#### THE DATA ####

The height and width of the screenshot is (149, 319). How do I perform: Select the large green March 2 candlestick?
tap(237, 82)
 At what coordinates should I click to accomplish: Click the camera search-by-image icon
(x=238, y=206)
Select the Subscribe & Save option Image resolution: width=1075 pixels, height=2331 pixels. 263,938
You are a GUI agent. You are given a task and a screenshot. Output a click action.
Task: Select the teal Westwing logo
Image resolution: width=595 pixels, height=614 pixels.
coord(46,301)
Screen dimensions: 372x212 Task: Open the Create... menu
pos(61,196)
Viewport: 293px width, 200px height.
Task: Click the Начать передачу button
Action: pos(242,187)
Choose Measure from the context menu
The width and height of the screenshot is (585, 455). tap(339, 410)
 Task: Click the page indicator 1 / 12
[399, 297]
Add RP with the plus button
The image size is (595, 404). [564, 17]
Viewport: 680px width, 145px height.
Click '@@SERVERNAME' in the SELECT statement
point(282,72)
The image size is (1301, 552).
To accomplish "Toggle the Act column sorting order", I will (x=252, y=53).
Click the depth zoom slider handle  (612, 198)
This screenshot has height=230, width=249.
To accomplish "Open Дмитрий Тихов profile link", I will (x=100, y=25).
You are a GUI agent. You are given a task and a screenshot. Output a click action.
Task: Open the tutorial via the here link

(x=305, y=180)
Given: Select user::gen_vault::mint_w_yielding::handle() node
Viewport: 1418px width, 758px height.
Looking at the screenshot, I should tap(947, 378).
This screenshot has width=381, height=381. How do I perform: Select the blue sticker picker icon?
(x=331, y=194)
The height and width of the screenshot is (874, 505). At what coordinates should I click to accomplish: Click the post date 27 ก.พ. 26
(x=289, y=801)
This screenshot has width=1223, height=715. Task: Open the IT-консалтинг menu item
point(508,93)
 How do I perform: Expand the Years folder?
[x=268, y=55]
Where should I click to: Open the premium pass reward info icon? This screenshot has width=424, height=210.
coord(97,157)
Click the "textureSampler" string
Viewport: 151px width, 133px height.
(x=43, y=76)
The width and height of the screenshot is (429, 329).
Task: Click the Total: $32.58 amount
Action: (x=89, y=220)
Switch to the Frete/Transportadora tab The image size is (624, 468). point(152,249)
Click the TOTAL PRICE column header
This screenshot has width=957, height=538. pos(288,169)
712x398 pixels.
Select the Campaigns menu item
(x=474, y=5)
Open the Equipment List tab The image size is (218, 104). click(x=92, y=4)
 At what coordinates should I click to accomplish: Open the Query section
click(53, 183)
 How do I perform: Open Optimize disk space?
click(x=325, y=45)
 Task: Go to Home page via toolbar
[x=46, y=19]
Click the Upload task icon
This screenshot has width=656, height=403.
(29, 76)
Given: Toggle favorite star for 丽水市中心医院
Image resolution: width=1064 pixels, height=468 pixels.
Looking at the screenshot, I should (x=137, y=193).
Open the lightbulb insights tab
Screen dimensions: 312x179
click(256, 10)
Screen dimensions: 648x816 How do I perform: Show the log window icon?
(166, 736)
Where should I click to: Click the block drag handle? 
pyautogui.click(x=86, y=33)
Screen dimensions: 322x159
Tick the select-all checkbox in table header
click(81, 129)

####

What is the number of lines in the records that hold the word "will"? Answer with that number by itself.

:: OUTPUT FOR THIS EXERCISE ::
2